Poland: EU Court of Justice ruling is a twofold victory for environmental organisations and forest defenders

15 March 2023

Poland: EU Court of Justice ruling is a twofold victory for environmental organisations and forest defenders

Six years after initial complaints were filed by Polish NGOs, the Court of Justice of the European Union (CJEU) decision of 2 March 2023 is a victory for the environmental organisations on two fronts. The first concerns broad assumptions in Polish forest legislation that undermine the protective intent of EU Habitats and Birds Directives. The second addresses environmental organisations and other litigants’ ability to challenge forest management decisions. The judgment should resonate with EU Member States that have also barred access to justice regarding forest management decisions.

The first part of the judgment concerned the Polish government’s claim, as per an assumption embedded in the Polish Law on forests and its Regulation on good practice, (since changed) that forest management “carried out in accordance with the requirements of good forestry practice does not infringe the provisions of the Law on nature protection”. In the CJEU litigation, Poland asserted that its Law and regulation meant that it was no longer necessary to adopt and implement conservation measures targeting specific areas. 

The Court disagreed. 

Threatened habitats and species are part of the EU’s common natural heritage; and Member States have a particular duty to ensure a clear, precise and “faithful transposition into national law”. Derogations from EU prohibitions are permitted only where there is “no satisfactory alternative”; however, the CJEU said, the Polish law itself could be viewed as permitting a general derogation from the national law implementing Habitats and Birds Directives. As for dispensing with conservation measures targeting specific areas, the CJEU said that to satisfy EU requirements, clear, comprehensive and precise conservation measures must correspond to the ecological requirements of the specific site. 
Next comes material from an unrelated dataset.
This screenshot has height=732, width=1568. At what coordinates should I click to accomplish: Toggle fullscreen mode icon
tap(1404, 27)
The Court also insists on the practical application of these conservation measures. Reiterating statements from its previous judgment against Poland five years ago (Białowieża Forest) it held that, if the provisions of the Habitats and Birds Directives arenot to be rendered redundant”, site-specific conservation measures must “not only be adopted, but also, and above all, be actually implemented”. 
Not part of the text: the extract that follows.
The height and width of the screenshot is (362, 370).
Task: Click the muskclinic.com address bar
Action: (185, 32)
The second complaint examined broader EU relevance as it considered Poland’s view that measures approving forest management plans are “exclusively of an internal nature”. Therefore, Poland argued, they are not viewed as requiring public participation, nor do environmental organisations have any right to challenge such measures. Poland’s Supreme Administrative Court upheld that interpretation. 
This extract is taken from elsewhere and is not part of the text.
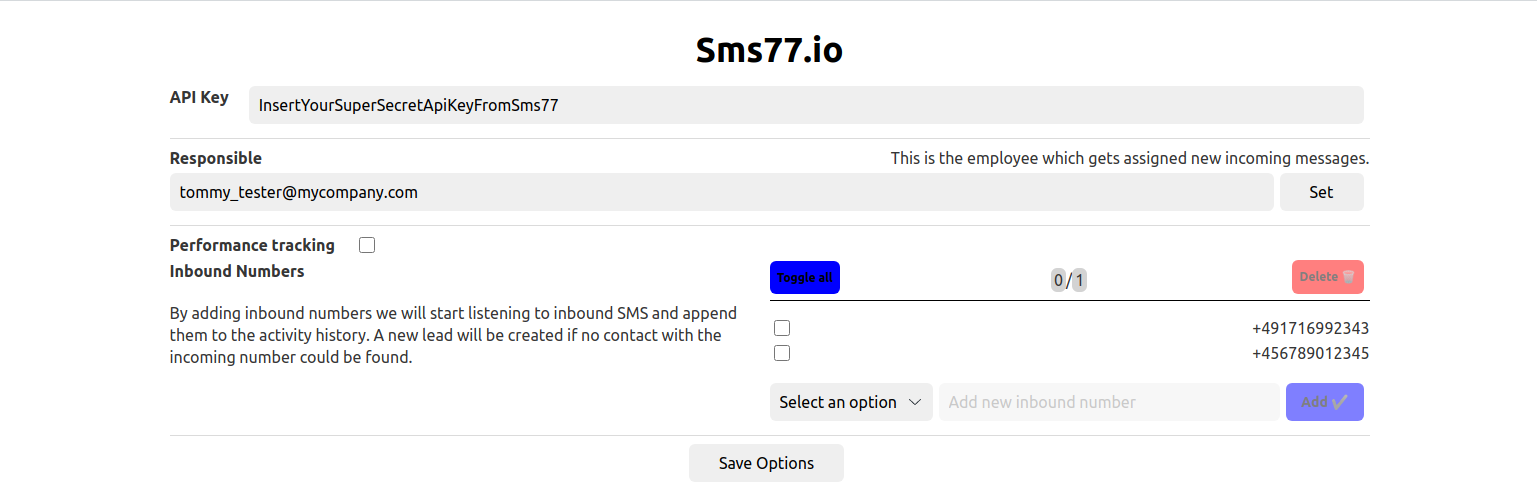Tick the checkbox for number +491716992343
1537x501 pixels.
[x=782, y=328]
Again, the CJEU disagreed: any plan or project likely to have a significant impact on a Natura 2000 site, even if not directly connected to the site’s management, is subject to appropriate assessment in light of conservation objectives, and must involve appropriate consultation. 

Furthermore, the Court stated, both EU Law and the Aarhus Convention provide for “wide access to justice” to the concerned public and that, not only can environmental organisations challenge measures approving forest management plans, so can a “broader category of litigants”. Finally, the Court attempted to forestall the next problem by reminding that legislation providing access to a court must satisfy the requirements of clarity and precision laid down in environmental law. 

The judgment carries a warning to Member States such as Croatia, Czechia, Estonia and Romania, that similarly block challenges to forest management decisions. It is a significant victory for forests and environmental organisations. 

But we have been here before, and the underlying issue concerns bad faith in the application of environmental rules. The CJEU repeatedly pointed out where it “has already had the opportunity to examine a forest management plan”, in particular one instance where Poland chose to rely on a lower, Regional Administrative Court’s decision – knowing that it had already been “disowned by the national supreme court”.  

Cases such as these take years to bring to the CJEU, during which time environmental infringements continue, undermining climate and biodiversity goals. Augustyn Mikos, forest campaigner with Association Workshop for All Beings, one of the NGOs that filed the original complaint, describes the impact of the problem: “It has not been possible in Poland to review decisions approving forest management plans in administrative courts. As a consequence, even if the plans provided for illegal activities, there was no possibility to stop them in court. This was the case of the infamous logging in Białowieża Forest in 2017. We tried to stop the logging, but the Polish court rejected our complaint. The logging was halted only after an intervention of the European Commission, which referred our complaint to the CJEU. This took months, and before the logging was stopped, 200,000 trees were felled in Białowieża Forest, half of them in old-growth forest stands.” 

In this case, Poland was ordered to pay the Commission’s costs; the costs to forests and climate cannot be recuperated.